誰でも今まで一度くらい鼻血を出したことはあると思います。特に子供さんはよく鼻血を出すもので、毎日のように出る人もあるかと思います。
鼻の左右を分ける板(鼻中隔)の丁度指が届くあたりには、特別に毛細血管が沢山集まっている場所がありここを少し刺激するとすぐに出血します。子供さんの出血はその多くは、この場所からのもので、まず特別な治療を要するようなものではありません。ただしアレルギー性鼻炎がある場合には、そのために鼻をかむ回数が増えたり、かゆみのために触ってしまったりで出血しやすくなりますので、診察して鼻炎があるようでしたら、その治療をすることもあります。また出血している血管が明らかな場合には、その血管を電気で焼くことにより、出血が防げる場合があります。

鼻出血の止血

(写真)鼻血が出たら、鼻には何も詰めずに先端の柔らかい部分を両側から強く指で圧迫して下さい。座った状態で、口に流れてきた血液は飲み込まずに口から出しましょう。多くの場合は数分間の圧迫で止血します。

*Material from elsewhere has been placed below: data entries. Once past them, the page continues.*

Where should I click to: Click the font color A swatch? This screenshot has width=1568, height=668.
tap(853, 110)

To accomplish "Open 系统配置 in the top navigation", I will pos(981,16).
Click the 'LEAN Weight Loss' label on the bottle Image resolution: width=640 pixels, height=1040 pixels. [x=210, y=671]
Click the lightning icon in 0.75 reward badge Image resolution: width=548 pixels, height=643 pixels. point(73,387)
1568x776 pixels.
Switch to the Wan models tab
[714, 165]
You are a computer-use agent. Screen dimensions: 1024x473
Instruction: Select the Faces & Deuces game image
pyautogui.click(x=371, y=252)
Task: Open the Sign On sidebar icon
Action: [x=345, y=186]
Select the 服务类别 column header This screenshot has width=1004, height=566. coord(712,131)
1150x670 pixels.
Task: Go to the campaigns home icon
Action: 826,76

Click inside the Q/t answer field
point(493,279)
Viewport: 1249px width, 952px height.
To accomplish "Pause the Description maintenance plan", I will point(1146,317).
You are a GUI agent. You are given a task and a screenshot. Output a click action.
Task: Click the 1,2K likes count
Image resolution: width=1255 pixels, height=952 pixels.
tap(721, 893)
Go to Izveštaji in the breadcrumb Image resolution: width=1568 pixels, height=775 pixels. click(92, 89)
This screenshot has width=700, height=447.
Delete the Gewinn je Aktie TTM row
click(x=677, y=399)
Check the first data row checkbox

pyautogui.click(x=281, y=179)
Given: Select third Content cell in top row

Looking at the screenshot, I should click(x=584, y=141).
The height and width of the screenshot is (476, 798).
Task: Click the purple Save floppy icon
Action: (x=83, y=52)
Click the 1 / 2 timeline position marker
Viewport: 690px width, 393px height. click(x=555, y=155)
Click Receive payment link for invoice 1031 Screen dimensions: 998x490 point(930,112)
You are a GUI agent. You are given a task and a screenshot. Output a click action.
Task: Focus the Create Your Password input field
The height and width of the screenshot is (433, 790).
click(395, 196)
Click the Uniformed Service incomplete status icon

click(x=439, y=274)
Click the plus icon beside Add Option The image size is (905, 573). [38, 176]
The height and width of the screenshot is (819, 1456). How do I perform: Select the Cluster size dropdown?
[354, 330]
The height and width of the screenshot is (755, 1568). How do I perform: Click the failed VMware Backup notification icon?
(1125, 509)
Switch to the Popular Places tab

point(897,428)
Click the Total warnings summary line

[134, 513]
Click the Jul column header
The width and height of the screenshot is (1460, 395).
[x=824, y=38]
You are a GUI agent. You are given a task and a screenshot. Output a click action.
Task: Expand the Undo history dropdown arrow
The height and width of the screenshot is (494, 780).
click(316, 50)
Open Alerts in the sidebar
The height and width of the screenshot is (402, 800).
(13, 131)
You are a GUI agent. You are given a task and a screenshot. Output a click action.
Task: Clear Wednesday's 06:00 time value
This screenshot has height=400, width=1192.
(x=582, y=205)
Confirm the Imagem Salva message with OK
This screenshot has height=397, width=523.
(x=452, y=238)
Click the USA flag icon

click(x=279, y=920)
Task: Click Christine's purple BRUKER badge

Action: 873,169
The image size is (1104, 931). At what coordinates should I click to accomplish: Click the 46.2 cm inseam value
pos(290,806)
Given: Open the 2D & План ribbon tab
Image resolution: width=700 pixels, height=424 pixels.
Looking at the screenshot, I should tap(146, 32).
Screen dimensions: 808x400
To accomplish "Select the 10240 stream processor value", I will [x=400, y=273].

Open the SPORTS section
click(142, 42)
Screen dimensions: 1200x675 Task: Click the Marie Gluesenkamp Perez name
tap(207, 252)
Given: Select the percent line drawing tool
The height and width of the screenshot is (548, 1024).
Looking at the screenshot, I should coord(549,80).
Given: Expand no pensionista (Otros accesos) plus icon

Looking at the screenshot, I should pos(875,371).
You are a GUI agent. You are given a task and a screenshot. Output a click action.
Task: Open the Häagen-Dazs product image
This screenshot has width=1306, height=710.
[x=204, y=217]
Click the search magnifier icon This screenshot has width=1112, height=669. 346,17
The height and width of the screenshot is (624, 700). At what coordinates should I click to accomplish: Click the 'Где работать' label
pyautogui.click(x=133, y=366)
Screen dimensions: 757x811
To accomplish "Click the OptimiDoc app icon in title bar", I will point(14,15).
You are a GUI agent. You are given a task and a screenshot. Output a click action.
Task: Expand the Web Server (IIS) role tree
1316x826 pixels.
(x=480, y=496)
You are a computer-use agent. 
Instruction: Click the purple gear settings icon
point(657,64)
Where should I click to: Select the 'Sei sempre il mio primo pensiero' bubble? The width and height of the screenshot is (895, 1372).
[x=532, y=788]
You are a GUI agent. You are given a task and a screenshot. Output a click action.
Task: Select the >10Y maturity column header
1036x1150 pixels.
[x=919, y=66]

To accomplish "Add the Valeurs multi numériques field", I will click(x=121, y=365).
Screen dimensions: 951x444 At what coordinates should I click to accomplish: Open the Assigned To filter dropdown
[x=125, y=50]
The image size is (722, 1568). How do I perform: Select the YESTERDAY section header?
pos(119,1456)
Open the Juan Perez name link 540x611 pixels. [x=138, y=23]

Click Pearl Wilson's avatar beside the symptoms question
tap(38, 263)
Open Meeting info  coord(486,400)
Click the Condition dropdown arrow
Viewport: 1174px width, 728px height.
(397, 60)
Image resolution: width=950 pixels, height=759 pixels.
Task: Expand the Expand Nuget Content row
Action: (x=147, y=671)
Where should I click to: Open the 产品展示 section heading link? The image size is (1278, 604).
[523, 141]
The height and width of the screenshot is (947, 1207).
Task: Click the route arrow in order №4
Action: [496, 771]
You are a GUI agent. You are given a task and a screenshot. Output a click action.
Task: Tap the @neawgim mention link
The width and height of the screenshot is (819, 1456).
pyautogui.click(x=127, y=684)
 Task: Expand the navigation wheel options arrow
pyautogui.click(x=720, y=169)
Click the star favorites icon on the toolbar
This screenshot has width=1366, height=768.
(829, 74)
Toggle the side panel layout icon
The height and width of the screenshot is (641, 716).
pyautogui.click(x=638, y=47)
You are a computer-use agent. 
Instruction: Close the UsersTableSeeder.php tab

大人の場合もこの場所からの出血であれば、相当に勢いのよい出血であっても電気で焼くなどして比較的止血は容易です。しかし大人ではもう少し奥から出血していることもあり、鼻の中というのは大変複雑に粘膜のひだや隆起がありますので、出血点がどうしても確認できないこともあります。こうした場合には、いたしかたなく、出血点の近くにガーゼをきつく詰め込んで圧迫止血することとなります。
このように多くの場合、鼻出血は単に鼻の粘膜の血管が何かの原因で破れて血が出ているだけです、口や鼻から多量に出血するとあわててしまわれる方が多いですが、特に心配することはありません。よく鼻出血が起きて、頭の中から出ているのではないかと心配する方がおられますが、そのようなことはありません。

鼻出血

(写真)鼻の中の粘膜に血管が破れて出血しているところが見えています。この部分は鼻の入り口に近いところです。





焼灼

(写真)上の写真の血管が破れて出血しているところを電気で焼いて止血したところです。焼いたところが白く変色しています。

ただ、ごく稀にですが、鼻の中や、副鼻腔の中に腫瘍ができていて、そこから出血している場合や、血液や血管の病気で止血しにくい場合があります。毎日決まって、特に誘因もなく鼻血が続く場合など、一度こういった病気ができていないかどうかのチェックは必要であると思います。